On 2013/08/05 05:01, Les Mikesell wrote:
On Mon, Aug 5, 2013 at 2:00 AM, Gordon Messmer gordon.messmer@gmail.com wrote:
On 08/04/2013 10:17 PM, zGreenfelder wrote:
or... if it really has to be on the first Saturday and only on the first Saturday, then running something like 15 4 1-7 * * /home/app/oracle/backup/monthlybk.sh
with the top of the monthlybk.sh script doing soemthing like
No, really. We went over this. You don't have to modify your scripts. You can put the "test" in the crontab. John's example should work properly:
15 04 * * 6 test $(date +"%d") -le 07 && /home/app/oracle/backup/monthlybk.sh
Cron will run those commands every Saturday. On the first Saturday in the month, "test" will succeed and the script will be run.
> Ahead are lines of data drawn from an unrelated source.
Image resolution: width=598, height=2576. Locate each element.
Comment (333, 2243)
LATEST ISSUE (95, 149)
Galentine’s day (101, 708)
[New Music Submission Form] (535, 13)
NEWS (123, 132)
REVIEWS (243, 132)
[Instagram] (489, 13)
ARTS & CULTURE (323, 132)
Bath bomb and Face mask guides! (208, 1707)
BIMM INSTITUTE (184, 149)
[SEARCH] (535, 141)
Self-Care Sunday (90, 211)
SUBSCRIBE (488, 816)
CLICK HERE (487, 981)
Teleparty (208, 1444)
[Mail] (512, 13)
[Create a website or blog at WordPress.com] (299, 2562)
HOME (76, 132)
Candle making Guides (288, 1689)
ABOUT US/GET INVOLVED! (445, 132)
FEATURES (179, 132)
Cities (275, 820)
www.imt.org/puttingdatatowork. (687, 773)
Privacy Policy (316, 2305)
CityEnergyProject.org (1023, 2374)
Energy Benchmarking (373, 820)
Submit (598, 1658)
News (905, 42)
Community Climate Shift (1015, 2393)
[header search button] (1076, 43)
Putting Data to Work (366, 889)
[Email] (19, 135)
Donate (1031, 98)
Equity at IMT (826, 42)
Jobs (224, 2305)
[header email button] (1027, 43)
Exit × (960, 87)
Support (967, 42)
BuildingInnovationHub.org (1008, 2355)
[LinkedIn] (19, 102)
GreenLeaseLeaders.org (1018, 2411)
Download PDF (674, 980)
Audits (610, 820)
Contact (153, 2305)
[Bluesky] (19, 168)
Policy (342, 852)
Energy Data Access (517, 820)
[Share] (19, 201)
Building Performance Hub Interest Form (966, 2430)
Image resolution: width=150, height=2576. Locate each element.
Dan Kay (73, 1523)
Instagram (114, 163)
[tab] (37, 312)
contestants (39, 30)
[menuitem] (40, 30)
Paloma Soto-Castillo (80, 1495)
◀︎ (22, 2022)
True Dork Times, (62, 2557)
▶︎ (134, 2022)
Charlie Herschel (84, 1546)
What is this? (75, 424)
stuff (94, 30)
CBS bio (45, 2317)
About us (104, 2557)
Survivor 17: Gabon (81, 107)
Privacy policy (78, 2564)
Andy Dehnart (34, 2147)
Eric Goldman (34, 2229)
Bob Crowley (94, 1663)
On the other hand, putting the test in the script - perhaps with a command line option to override - would also keep it from doing something wrong even if someone happens to run it manually at the wrong time. If I were doing it, I might touch a file when starting and check the timestamp of that to avoid running more than one even on the right day. Sometimes the most clever way isn't really the best.
We do what Les is suggesting. Our script runs the second Saturday of the month (just to be difficult), and is broken into two parts. The part called by cron via "0 9 8-14 * *" does the checking and then calls the real script only if all the conditions are met: it's a Saturday, it's not already running, etc etc. The nice thing about this way is that in the unfortunate case that something went wrong with the cron-fire and we have to manually run the script, we can just do that on the command line without worrying about it not running because out of umpteen tests one failed and killed the execution. And, the initial script is tailored to the machine on which it runs, whereas the main script is the same on all the machines where it runs, so that's handy as well.